David Zoni, who heads the Sewer Committee, praised Baillargeon as a “very good selection.”
“This is a great program,” he said. “I’m glad the town instituted it. They recognized an outstanding town employee.”
Repairs at high school
The Town Council also approved an architect for the planned repairs to Southington High School’s roof: Hibbard & Rosa, of Middletown. Town Council Chairman Chris Palmieri said that they were the low bidder at $14,000, which was $2,000 less than the next lowest bidder.
Triano said the section of roof over the foyer at the school is old and needs to be replaced.
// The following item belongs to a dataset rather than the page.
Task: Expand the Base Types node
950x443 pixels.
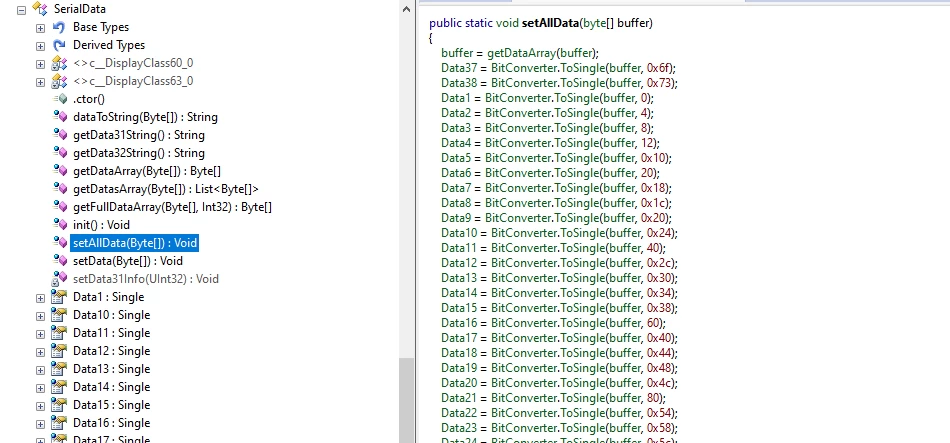Action: (40, 27)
Ssolar panels may also be added to the roof, but this is the first stage of upgrades.
Apple Harvest Festival
Additionally, the Town Council voted to approve that coordination for the fall’s Apple Harvest Festival will be conducted by Dave Laprey, recreation director. He was awarded a $15,000 stipend for the town to organize the event. Additionally, Town Secretary Julia Berordinelli has been awarded a $5,000 stipend to assist him.
“We’re keeping it run by the town this year rather than hiring a separate coordinator,” said Palmieri. “We’re trying something new and coordinating with the Parks and Recreation Department.”
Greenhouse grant approved
The town also approved $30,138.50 to match a grant from the Community Foundation of Greater New Britain that will help Mark Ramsay of Lewis Educational Agriculture Farm to build a greenhouse that will allow him to continue growing during the winter.
“This will not only allow him to continue his educational programming for kids during the winter months, but it will also allow him to turn a profit during the winter,” said Triano.
Triano said Ramsay is expected to begin building the greenhouse as soon as the materials arrive.